Directions ::
Exactly the lines from the one containing "Screen dimensions: 800x627" through the end of the listing below are required, restated word for word and without pictures.

Input data ::

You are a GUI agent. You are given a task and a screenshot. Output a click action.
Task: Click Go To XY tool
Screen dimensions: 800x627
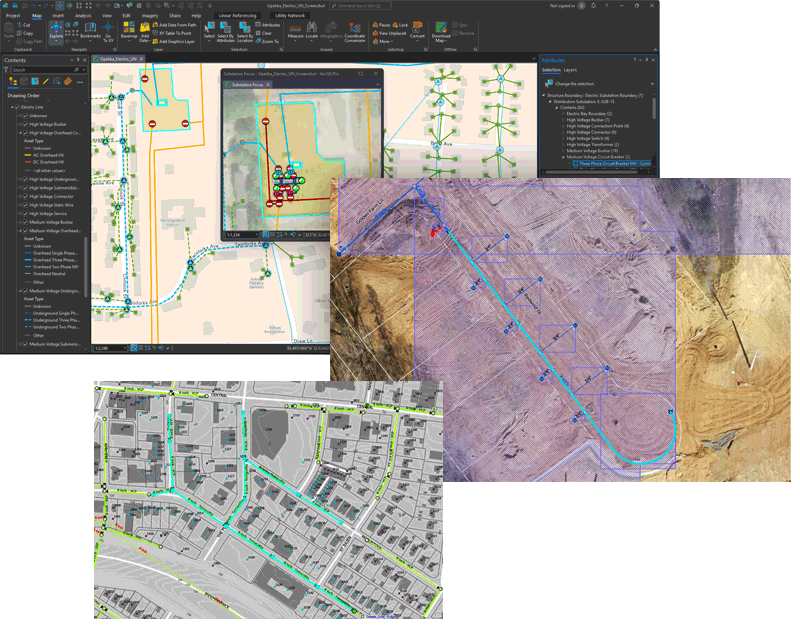click(108, 36)
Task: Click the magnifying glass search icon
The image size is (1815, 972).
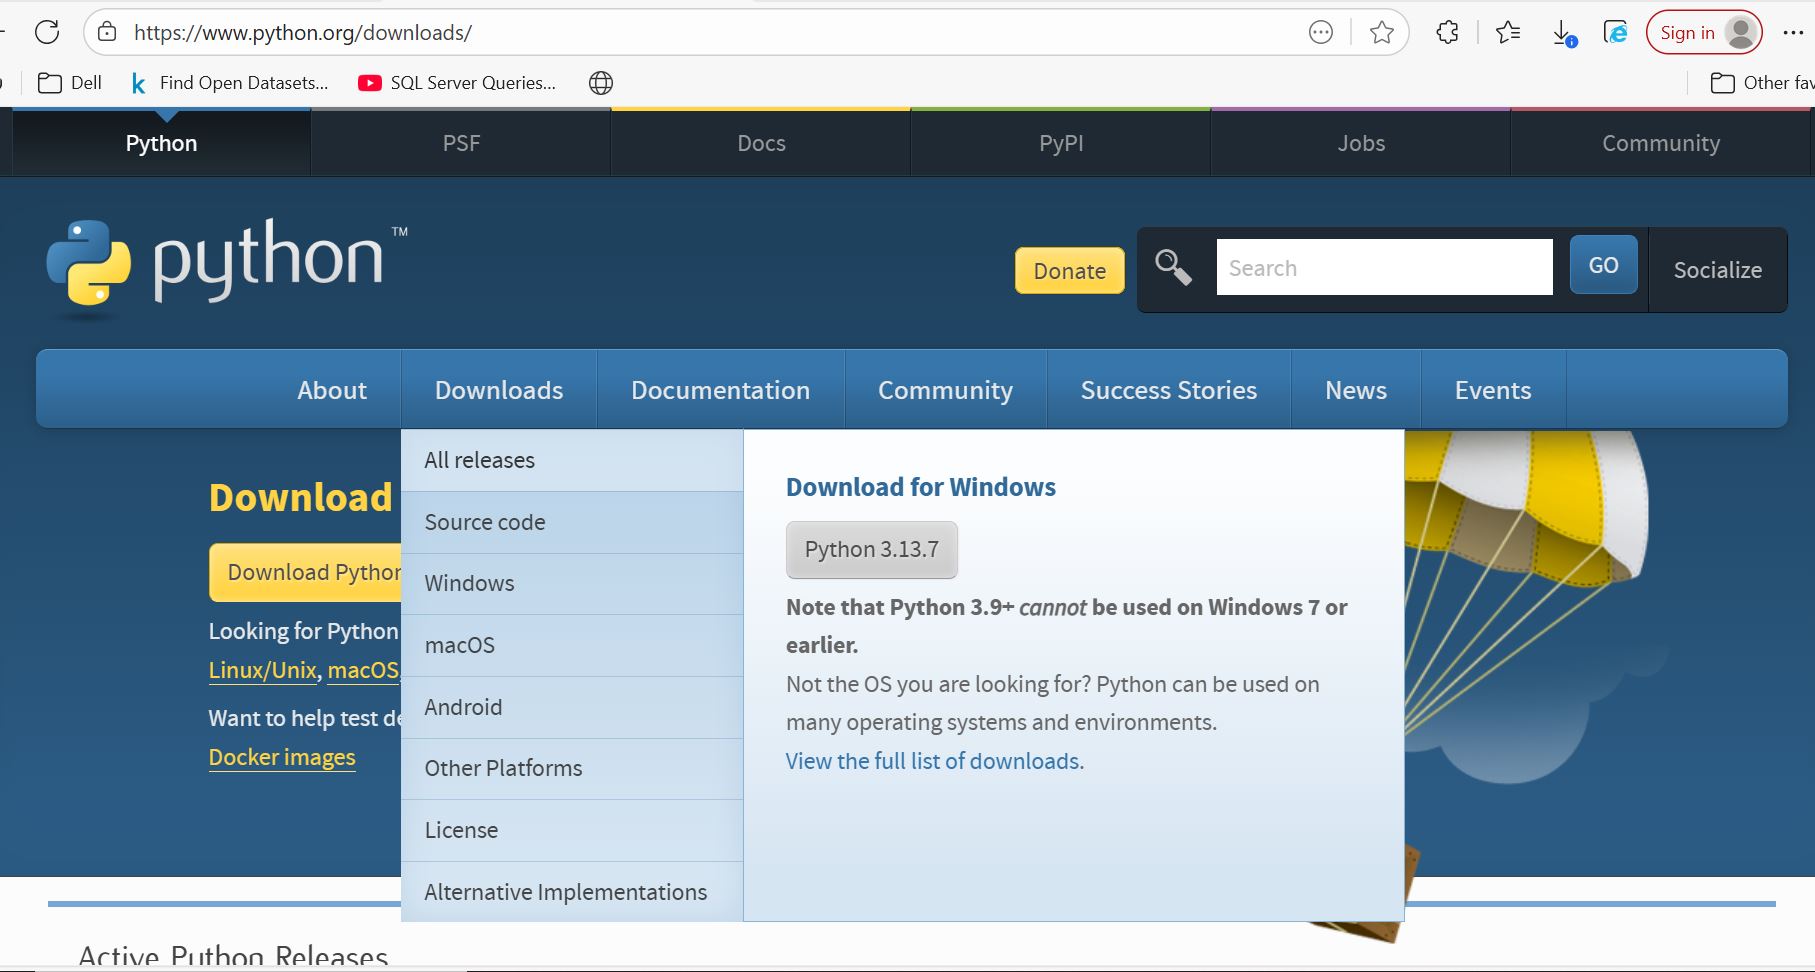Action: click(x=1173, y=268)
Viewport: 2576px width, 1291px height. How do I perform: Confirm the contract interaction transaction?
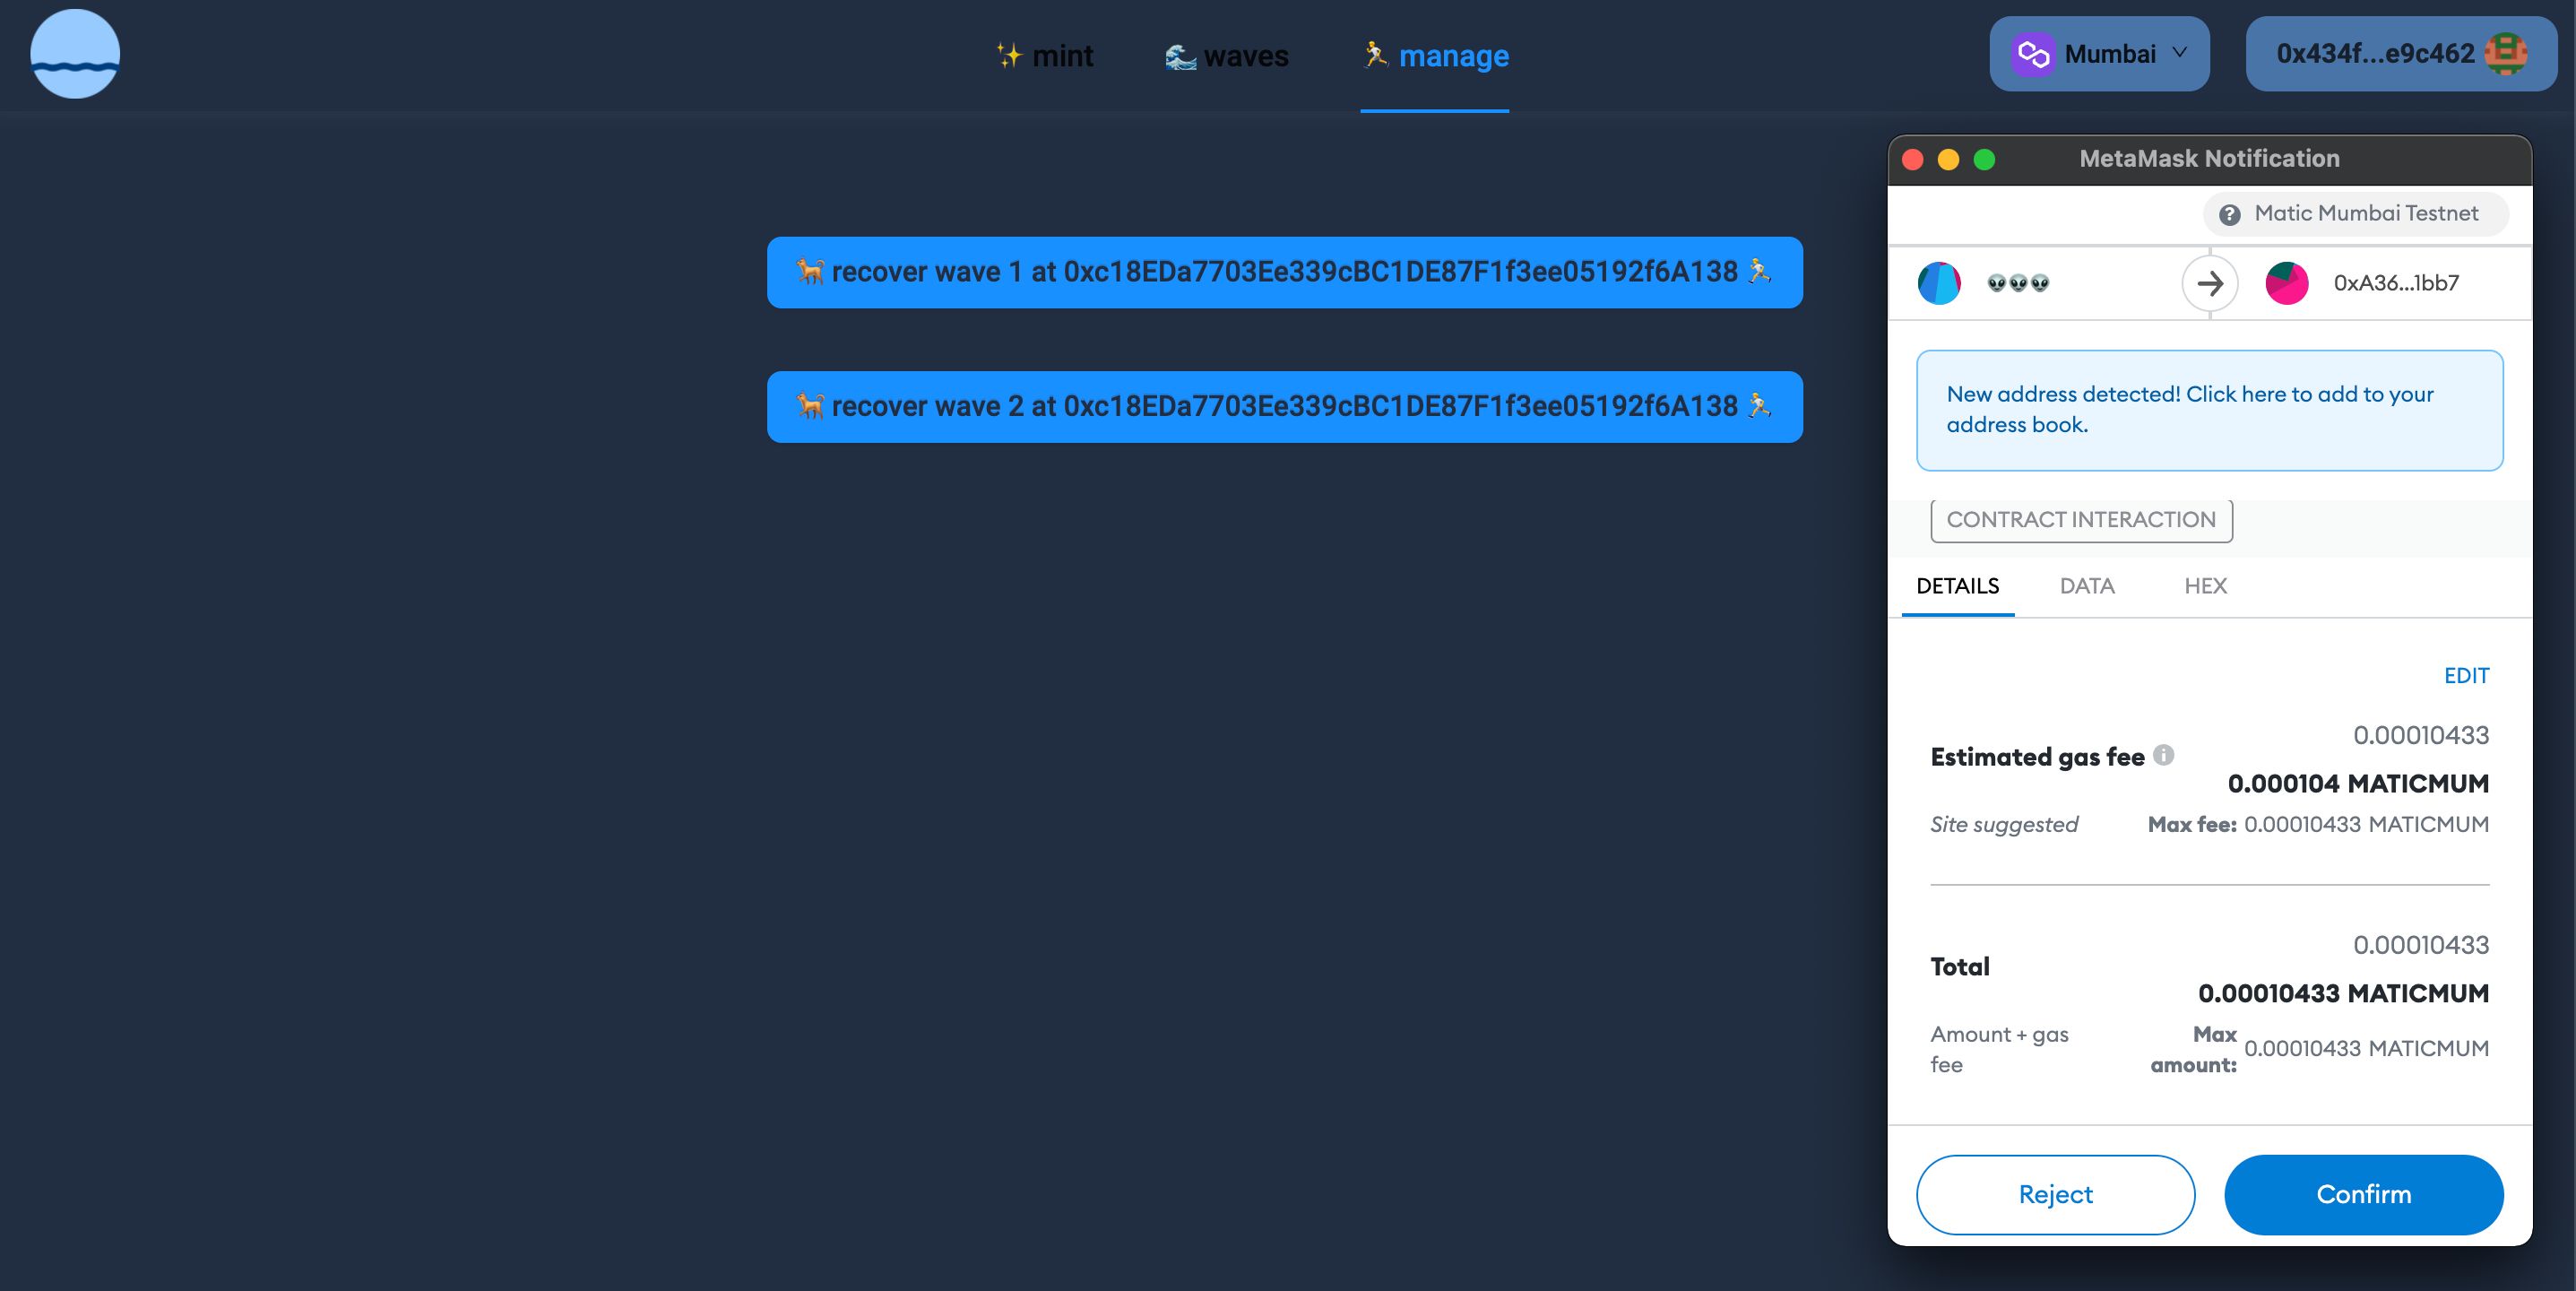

Written answer ::
Screen dimensions: 800x627
click(108, 36)
Task: Click the magnifying glass search icon
The image size is (1815, 972).
Action: click(x=1173, y=268)
Viewport: 2576px width, 1291px height. How do I perform: Confirm the contract interaction transaction?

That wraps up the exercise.